RENO, Nev. — Fifteen years after federal regulators started assessing damage and health risks at an abandoned Nevada copper mine, the Environmental Protection Agency is moving to designate the contaminated land a Superfund site, a step the state could still oppose.
Rural neighbors of the World War II-era mine that has leaked toxic chemicals for decades won a $19.5 million settlement in 2013 from companies they accused of covering up the contamination to drinking water wells near Yerington, about 65 miles southeast of Reno.

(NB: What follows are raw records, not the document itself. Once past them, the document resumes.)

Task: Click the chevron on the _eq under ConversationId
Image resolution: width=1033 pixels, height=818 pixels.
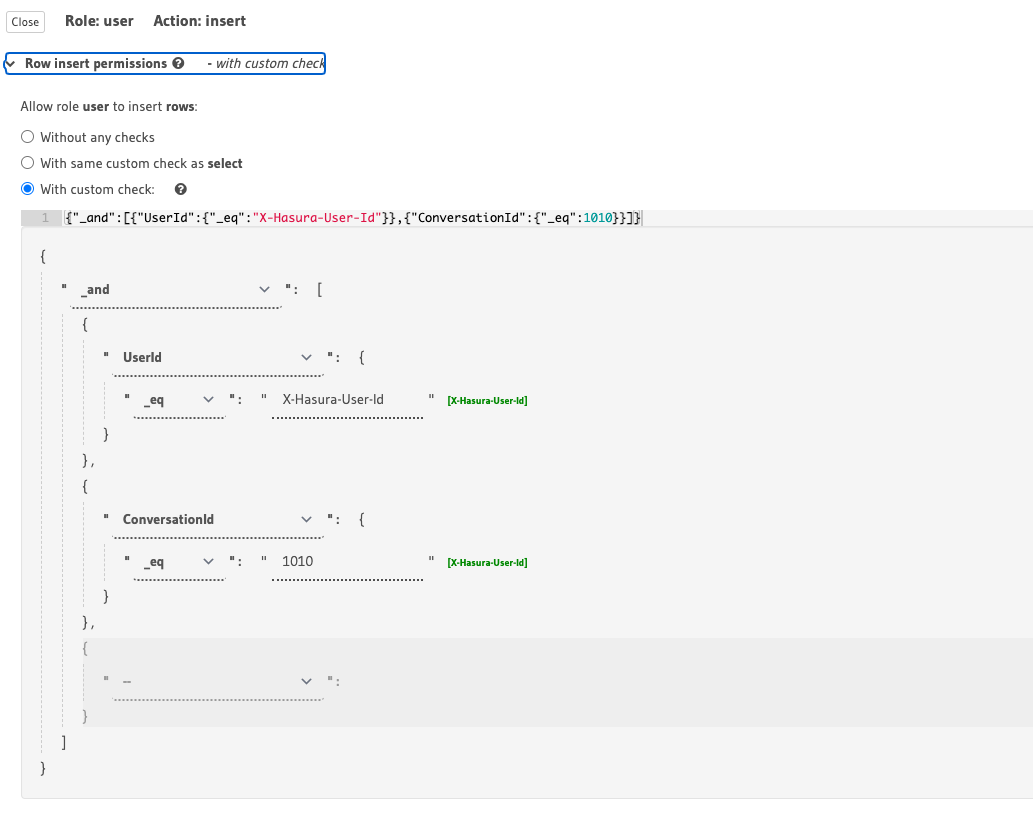Action: coord(209,562)
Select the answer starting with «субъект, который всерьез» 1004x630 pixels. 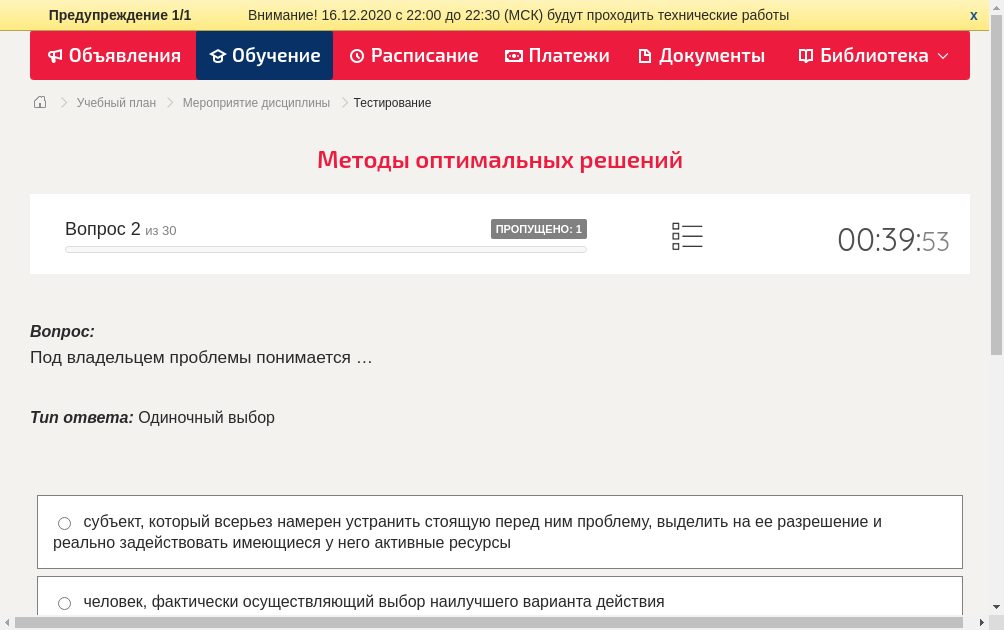64,522
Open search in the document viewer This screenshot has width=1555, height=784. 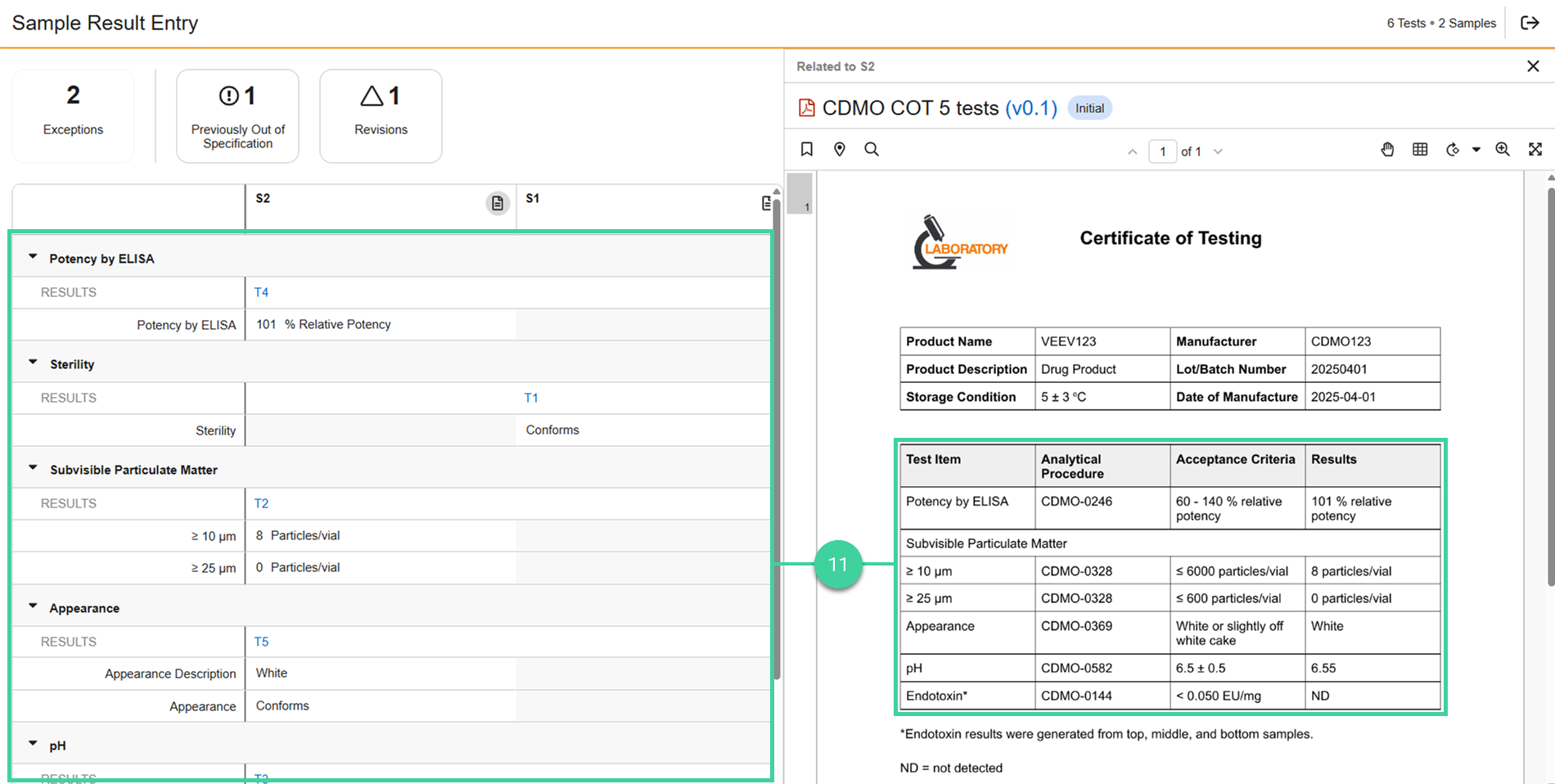872,149
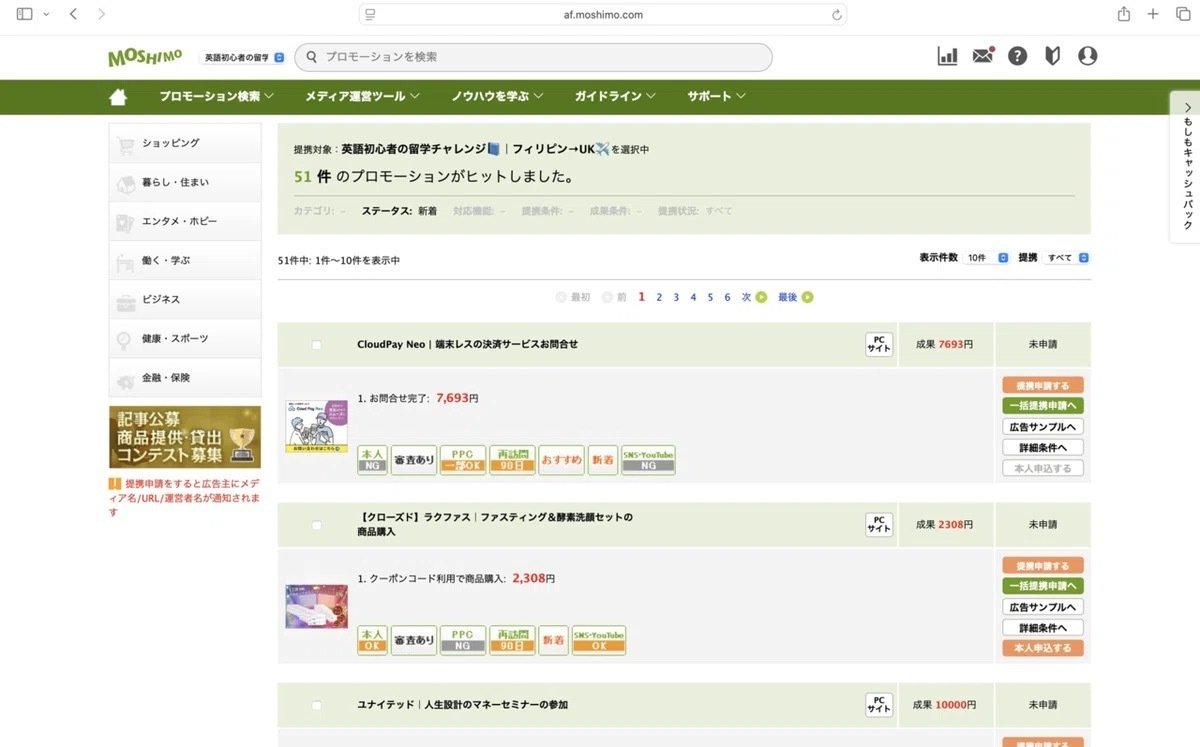
Task: Click the home icon in green navigation bar
Action: [117, 96]
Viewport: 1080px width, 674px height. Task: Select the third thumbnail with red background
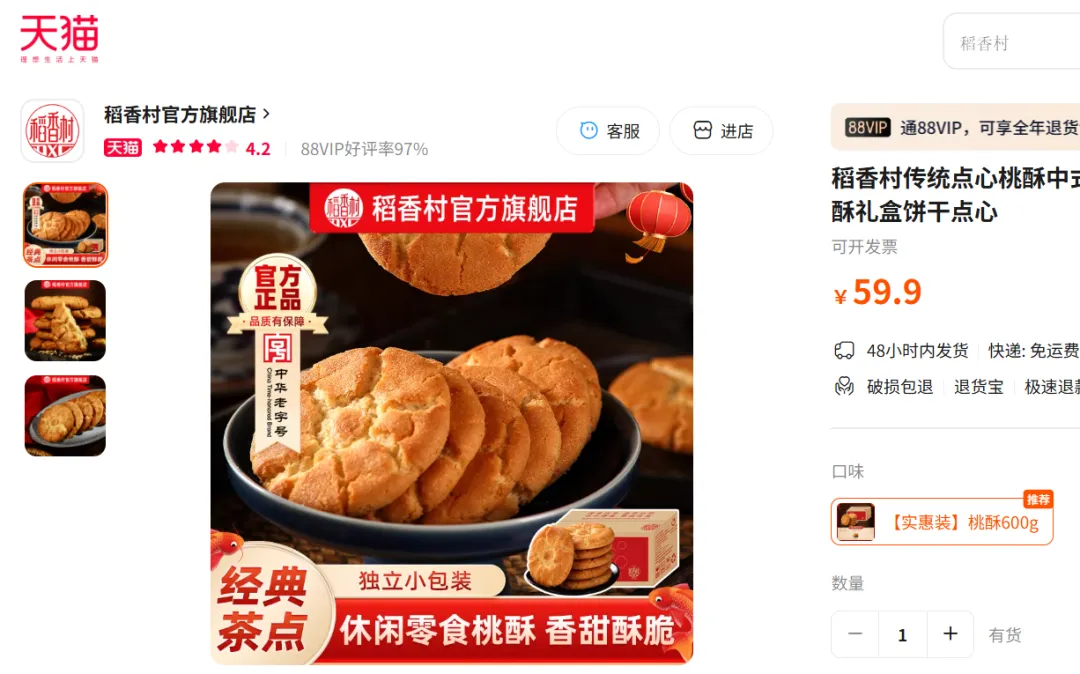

The E.P.A. sent a letter to Gov. Brian Sandoval this week announcing its intention to place the mine on the Superfund’s National Priority List of the nation’s most polluted sites to “mitigate exposures that are a substantial threat to the public health or welfare or the environment.”
“If we do not receive a written response from the state by Jan. 29, we will assume that Nevada is in agreement with E.P.A. and will proceed with proposing the site for addition to the N.P.L.,” Jared Blumenfeld, the agency’s regional administrator in San Francisco, wrote in a Dec. 22 letter obtained by The Associated Press.
State officials said they needed to review the letter and determine their next steps. “We’re not going to worry about turf,” said Leo Drozdoff, director of the Nevada Department of Conservation and Natural Resources. “What we want is the best and quickest remedy for the site.”